● **Text provided**

Patrick Moorhead: Yeah. Daniel, conversation you and I had, I think a week ago, I can't believe how many things are going on at the same time. Even at a high level, it's hard to keep track of what's going on and what's important. I mean one of the, the biggest examples of this, you know, Microsoft does the biggest data center announcement they've ever done and the most powerful in the entire industry in Wisconsin the same day you've got the Nvidia and Intel announcement that happens and the Microsoft Wisconsin data center announcement gets drowned out. I think what we're seeing here is these big companies recognize that things are moving so quickly and there are large players they're competing with but also smaller players they're competing with and they need to work faster. Right. And to me putting a CEO in charge of, you know, putting Judson as CEO of the commercial market and products and operations and while engineering doesn't, doesn't report into him, I am told that he gets final decision making on products that should move better and also better understanding what your customers want and what they're willing to pay money for. I think that will speed up and then you've got Satya that will spend less time doing that and more time invested into the bear tech technology kind of like a founder and also the gigantic capex investments that the company is making. So this is a classic divide and conquer and Sati is still the CEO of the company but he has a co CEO that works for him but is empowered to make the decision. The buck stops with Judson on this. I like what I see.
Daniel Newman: Yeah, I, I think that's a good assessment. So let's hit one more item Pat on the policy front just really quickly. The 50 of chips locally thing, I mean is that, is that just like moonshot at this point?

● **Given records**
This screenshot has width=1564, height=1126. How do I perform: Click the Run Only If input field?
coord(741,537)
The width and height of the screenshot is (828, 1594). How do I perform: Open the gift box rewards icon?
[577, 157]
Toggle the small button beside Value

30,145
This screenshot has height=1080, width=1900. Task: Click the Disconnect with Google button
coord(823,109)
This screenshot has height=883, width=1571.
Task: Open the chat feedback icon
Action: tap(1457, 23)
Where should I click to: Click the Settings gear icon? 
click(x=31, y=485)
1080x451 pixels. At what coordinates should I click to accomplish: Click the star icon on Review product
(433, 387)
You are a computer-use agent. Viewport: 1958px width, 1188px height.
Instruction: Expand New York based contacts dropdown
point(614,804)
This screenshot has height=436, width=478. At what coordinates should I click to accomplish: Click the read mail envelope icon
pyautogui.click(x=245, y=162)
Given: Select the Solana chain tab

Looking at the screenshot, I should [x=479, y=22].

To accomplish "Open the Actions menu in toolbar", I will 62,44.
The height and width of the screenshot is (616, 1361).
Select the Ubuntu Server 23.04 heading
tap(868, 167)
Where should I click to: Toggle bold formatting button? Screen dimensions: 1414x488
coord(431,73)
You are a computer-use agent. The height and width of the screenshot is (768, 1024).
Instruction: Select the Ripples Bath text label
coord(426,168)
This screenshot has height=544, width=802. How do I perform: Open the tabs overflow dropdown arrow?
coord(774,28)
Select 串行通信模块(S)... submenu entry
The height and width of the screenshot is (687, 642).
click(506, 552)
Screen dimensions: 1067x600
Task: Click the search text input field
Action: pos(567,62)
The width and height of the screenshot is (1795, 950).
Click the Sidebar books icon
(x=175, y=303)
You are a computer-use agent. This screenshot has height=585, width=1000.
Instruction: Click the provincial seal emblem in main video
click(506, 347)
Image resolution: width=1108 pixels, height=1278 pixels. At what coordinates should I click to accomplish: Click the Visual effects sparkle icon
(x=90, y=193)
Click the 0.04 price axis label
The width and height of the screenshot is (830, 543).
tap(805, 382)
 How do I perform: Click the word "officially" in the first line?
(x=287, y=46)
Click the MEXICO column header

● **Apply what you read**
1 – In the conversation about Microsoft's leadership change, which state was the site of Microsoft's data center announcement?
2 – Pick up the conversation about Microsoft's leadership change after its final line and write what follows.

● **Answers in order**
1 – Wisconsin.

2 –
Patrick Moorhead: Listen, 20 in 2030 looks to be a moonshot particularly when you look at the growth in AI and I doubt you know we will hit that and that was the original chips act. So you know, 50% by X time frame. Yeah, it is a moonshot. You know in fact it's not a moonshot, it's a Jupiter shot. Right. We're going to put you know land people on the, you know, the horrible planet that's Jupiter that kills everything that sits on top of it and takes a decade to, to get there. So yeah, but I do see this is strictly from a business and policy standpoint. I think the administration has tried all these different ways to get more investment in the United States and I think they've finally woken up to the danger that having this concentration inside of Taiwan is, and it's not just the oh, China invades Taiwan and cuts us off from, from everything. It's the, any negotiation that Taiwan has with us, they have the advantage in any type of negotiation even if they remain a, a sovereign, a Sovereign. A sovereign country. The winners here. I mean, intel has to be a winner if this is real. Okay? And this to me looks like, you know, a continued negotiation, but it looks like the administration has more clarity around what they really need, which is 50%.
Daniel Newman: Got it. So, Pat, there's a bunch of other things. So much in a week, but you and I actually have to do real work a little bit today. I know all you wish we could just sit around and, and pontificate all day, but I want to do a flip with you. I want to hit this XPU GPU thing. I mean, look, it was like Broadcom is going to do chips for open AI and then Nvidia comes in with 100 billion and now people are like, well, maybe they won't do the chips. I mean, can they get that much investment from Nvidia? I mean, technically, yeah, no, maybe. And now MTIA and they're buying companies to advance, but they're also working more with core weave. And of course they want to get faster capacity. So should these hyperscalers just wave the white flag and go all in on merchant infrastructure? Let's go to the flip. Okay, sorry, I quickly distracted myself. Pat, you are the go. So the question here is, I mean, is it time to wear the. I think you're saying yes, wave the white flag and just go all in on merchants. Go all in Nvidia, all in amd. Scrap your Broadcom project. Scrap your custom Marvell. It's Nvidia time, baby.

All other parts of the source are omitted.